- _Requirement_: Reproduce exactly the line with "529 Quang Trung, P.10, Gò Vấp (841, 2363)" and the lines after it. Stop at the last line of the data and include nothing else.

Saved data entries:
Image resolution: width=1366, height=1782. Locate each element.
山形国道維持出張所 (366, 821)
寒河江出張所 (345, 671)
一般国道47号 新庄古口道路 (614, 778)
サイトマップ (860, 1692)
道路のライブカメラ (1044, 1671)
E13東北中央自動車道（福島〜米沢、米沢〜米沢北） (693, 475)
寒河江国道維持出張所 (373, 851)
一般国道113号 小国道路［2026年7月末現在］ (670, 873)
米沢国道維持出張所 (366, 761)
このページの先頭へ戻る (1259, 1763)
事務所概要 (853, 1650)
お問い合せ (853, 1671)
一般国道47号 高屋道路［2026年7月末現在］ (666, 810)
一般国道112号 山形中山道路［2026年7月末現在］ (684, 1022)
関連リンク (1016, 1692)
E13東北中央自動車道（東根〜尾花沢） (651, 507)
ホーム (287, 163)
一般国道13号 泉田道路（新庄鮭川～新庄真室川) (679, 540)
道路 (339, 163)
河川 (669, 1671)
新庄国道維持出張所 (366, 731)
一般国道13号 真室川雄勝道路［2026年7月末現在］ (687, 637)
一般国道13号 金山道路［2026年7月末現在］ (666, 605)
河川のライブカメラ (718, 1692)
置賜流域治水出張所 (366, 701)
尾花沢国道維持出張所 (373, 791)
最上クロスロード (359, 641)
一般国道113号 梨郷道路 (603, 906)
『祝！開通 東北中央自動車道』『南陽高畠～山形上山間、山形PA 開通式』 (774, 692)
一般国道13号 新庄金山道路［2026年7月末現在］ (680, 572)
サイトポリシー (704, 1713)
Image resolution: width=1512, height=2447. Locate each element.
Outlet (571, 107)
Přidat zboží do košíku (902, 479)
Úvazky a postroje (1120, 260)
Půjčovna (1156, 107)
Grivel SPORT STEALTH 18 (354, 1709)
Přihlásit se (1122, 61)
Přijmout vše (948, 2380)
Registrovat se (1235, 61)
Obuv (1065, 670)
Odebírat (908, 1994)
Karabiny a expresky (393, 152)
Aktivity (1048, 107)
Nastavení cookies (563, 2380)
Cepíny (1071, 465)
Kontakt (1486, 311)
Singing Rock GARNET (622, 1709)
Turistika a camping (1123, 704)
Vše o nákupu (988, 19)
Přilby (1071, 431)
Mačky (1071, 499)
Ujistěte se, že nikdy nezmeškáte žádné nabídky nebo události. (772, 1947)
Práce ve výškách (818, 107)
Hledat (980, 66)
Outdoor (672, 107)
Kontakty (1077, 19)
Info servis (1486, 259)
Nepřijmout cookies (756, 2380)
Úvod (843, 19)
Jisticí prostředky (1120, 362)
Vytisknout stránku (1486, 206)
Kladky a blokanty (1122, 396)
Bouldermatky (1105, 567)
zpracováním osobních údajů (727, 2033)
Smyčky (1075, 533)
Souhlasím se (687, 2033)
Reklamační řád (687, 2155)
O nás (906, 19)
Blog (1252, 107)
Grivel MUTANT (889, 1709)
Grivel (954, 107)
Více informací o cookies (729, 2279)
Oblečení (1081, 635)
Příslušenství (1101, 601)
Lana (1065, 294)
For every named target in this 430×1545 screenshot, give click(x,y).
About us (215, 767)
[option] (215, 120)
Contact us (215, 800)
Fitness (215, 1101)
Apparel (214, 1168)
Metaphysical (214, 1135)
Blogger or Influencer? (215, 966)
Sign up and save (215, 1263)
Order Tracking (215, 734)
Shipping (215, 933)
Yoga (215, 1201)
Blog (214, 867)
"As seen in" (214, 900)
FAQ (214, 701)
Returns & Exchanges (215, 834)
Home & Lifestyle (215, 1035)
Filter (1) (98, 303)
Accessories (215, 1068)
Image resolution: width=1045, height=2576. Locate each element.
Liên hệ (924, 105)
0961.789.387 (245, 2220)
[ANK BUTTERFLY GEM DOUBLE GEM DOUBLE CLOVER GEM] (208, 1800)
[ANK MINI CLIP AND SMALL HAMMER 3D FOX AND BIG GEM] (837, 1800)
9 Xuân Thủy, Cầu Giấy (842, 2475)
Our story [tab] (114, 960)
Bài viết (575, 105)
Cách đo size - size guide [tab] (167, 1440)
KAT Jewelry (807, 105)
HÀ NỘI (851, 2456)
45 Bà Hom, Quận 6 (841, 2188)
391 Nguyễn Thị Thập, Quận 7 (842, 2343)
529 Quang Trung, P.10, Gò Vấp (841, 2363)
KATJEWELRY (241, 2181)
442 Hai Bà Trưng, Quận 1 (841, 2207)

- _Final answer_:
529 Quang Trung, P.10, Gò Vấp (841, 2363)
KATJEWELRY (241, 2181)
442 Hai Bà Trưng, Quận 1 (841, 2207)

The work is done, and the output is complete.